PROMPT:
From the rows below, copy every line that contains the word "located", matching its case exactly.

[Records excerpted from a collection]
====================

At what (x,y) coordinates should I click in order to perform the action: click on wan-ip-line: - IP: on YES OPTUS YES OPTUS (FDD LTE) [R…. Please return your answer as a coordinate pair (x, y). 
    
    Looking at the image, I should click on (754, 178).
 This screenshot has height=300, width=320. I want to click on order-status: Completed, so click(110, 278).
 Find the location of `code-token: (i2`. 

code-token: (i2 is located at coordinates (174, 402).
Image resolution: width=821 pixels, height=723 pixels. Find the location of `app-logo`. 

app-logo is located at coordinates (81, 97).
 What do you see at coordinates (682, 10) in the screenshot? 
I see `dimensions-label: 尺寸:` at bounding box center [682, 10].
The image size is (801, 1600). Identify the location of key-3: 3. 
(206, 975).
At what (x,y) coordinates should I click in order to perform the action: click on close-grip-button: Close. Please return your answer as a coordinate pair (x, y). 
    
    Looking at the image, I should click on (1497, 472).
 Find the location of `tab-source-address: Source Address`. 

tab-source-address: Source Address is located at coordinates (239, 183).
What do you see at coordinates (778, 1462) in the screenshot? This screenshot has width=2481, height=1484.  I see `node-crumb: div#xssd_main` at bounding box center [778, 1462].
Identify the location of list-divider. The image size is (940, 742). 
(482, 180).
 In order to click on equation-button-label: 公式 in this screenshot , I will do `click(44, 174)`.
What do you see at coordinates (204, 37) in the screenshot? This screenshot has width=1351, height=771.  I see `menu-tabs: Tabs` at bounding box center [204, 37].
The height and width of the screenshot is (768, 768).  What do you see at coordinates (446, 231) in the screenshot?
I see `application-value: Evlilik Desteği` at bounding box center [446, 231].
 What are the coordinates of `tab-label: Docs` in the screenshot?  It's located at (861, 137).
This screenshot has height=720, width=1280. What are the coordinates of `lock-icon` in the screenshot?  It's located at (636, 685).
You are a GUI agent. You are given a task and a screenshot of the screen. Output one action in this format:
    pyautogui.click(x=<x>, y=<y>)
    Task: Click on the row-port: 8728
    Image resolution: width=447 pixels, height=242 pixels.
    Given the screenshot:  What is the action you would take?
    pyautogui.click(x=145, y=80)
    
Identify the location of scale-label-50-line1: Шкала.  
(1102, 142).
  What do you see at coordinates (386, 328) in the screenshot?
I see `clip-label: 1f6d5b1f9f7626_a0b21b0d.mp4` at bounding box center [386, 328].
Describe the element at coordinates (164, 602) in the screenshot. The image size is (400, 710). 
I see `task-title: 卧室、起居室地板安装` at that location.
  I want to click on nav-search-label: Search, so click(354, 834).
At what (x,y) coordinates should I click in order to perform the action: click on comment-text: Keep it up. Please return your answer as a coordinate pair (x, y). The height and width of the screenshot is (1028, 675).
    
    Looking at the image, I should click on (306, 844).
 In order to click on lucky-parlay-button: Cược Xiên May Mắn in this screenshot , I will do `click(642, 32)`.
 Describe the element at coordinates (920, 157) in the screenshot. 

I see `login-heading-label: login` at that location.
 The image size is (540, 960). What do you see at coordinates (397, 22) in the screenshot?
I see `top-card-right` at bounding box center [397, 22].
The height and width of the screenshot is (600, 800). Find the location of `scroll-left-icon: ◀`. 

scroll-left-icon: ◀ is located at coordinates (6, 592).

====================

RESPONSE TO THIS TASK:
code-token: (i2 is located at coordinates (174, 402).
app-logo is located at coordinates (81, 97).
tab-source-address: Source Address is located at coordinates (239, 183).
 What are the coordinates of `tab-label: Docs` in the screenshot?  It's located at (861, 137).
This screenshot has height=720, width=1280. What are the coordinates of `lock-icon` in the screenshot?  It's located at (636, 685).
scroll-left-icon: ◀ is located at coordinates (6, 592).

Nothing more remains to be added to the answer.